Wednesday 4th of November 2009 02:13:44 AM link
Brewsters was a welcome change to years spent unsuccessfully searching for sasquatch of beer in my life: a "good" Candadian beer.
By all anecdotal accounts they exist. It just happens that the in-law family of mine that lives in Canada are either teatotallers, they live in the middle of nowhere, or both.
Since a visit to Canada is predicated by visiting family, such a visit is almost certainly doomed to never find that "good Canadian beer" by default.
Brewsters offered my first ray of hope: Blue Monk Barleywine. Great in an almost unclassifiable way. But great nonetheless! Like Anchor's Old Foghorn, Brewsters thumb their noses at the (incomprehensible) convention that North American Barlywines should be hopped more than IPAs. Blue Monk has a distinct hop taste, but it's only there enough to make its presence known and compliment the malt flavors. It never takes the foreground. Beyond that they further defy convention by using no (or almost no) roasted malts. The result is something that is rather hard to describe unless you've been lucky enough to have McCall Brewing Company's "Tanglefoot". Excellent job Brewsters! I've probably spent 10 years failing to find good Canadian beer (not the beers' fault) but this find will inspire me to keep trying! Oh yes, their Shaughnessy Stout was quite good as well, though very odd in that it was the hoppiest of all their beers I tried. Not sure what to make of that.

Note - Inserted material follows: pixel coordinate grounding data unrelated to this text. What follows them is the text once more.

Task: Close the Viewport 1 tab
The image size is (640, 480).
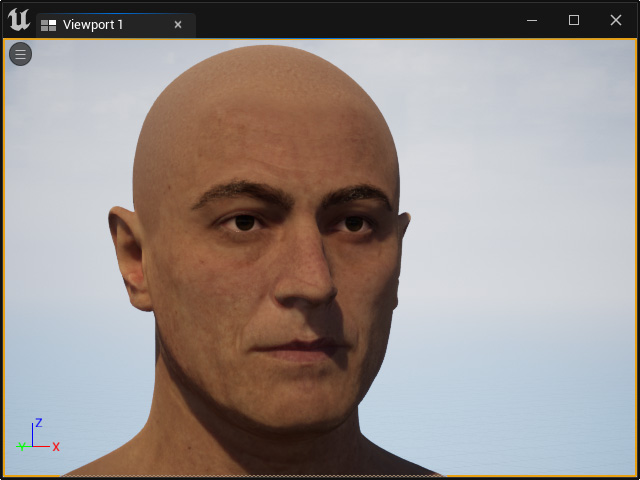Action: (x=178, y=25)
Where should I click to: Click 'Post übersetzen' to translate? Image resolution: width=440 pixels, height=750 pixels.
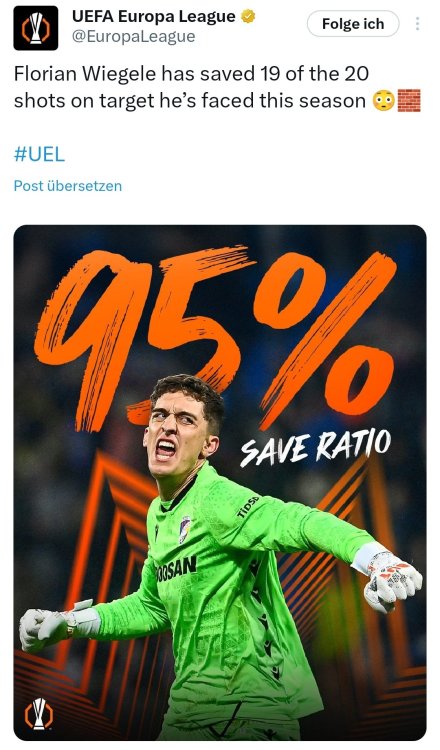point(67,186)
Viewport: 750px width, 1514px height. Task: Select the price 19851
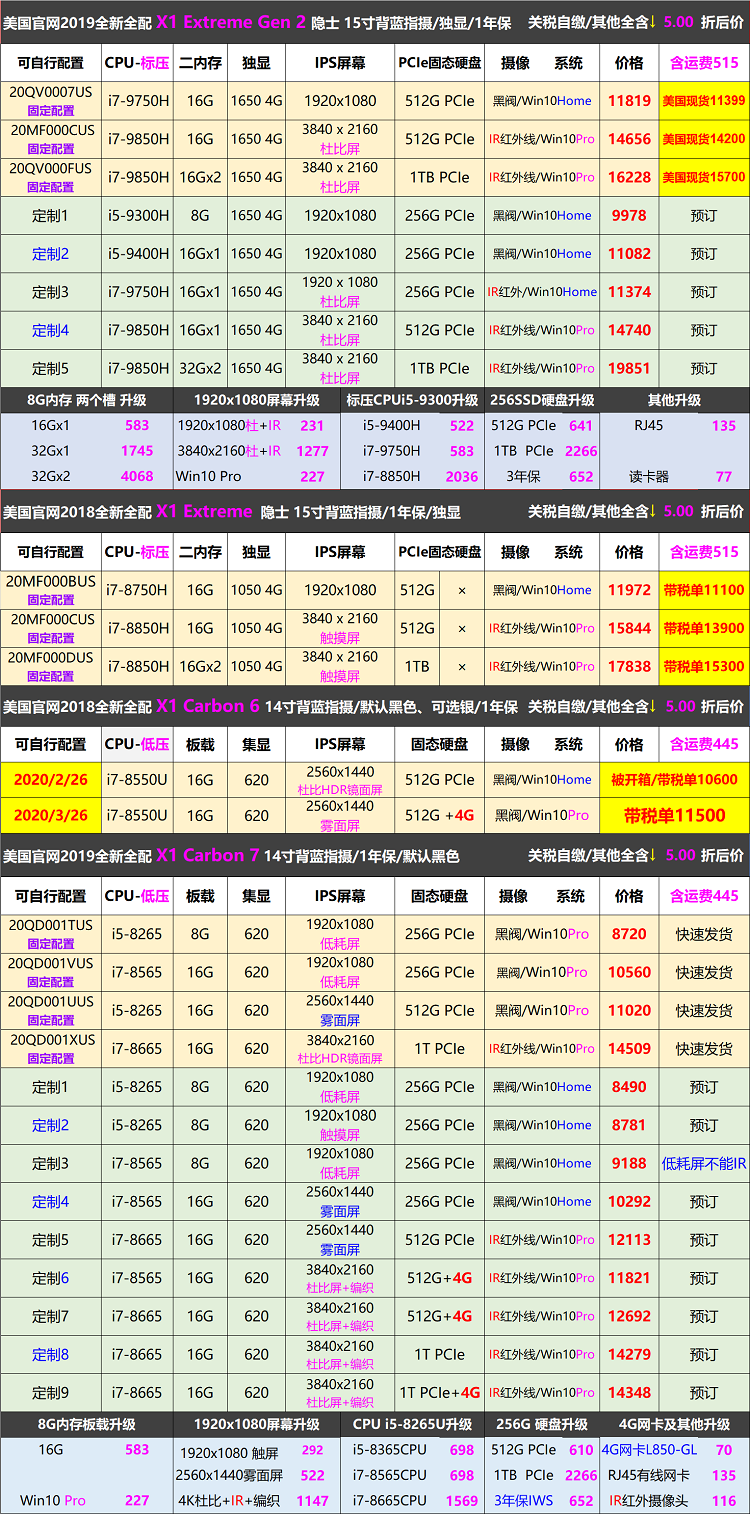[629, 368]
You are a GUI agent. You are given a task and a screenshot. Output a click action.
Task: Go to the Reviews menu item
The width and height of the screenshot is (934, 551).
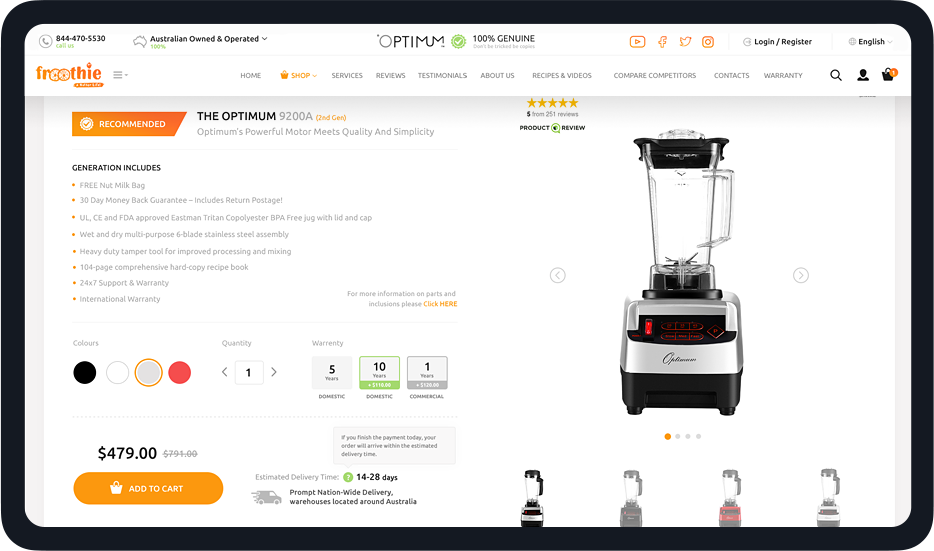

Nothing else was of note except that the place was cozy when it was cold outside, and not too loud.
The service was nice enough, though my order got messed up. The food was just above average, but nothing to write home about. Lacking conventional pub fare is probably a strike against it. If you're like me (like mild chese, dislike mushrooms on your burger and dislike both sourdough and chibatta) good luck finding something "simple".
Oh well... you can't have Tim Horton's three meals a day, eh?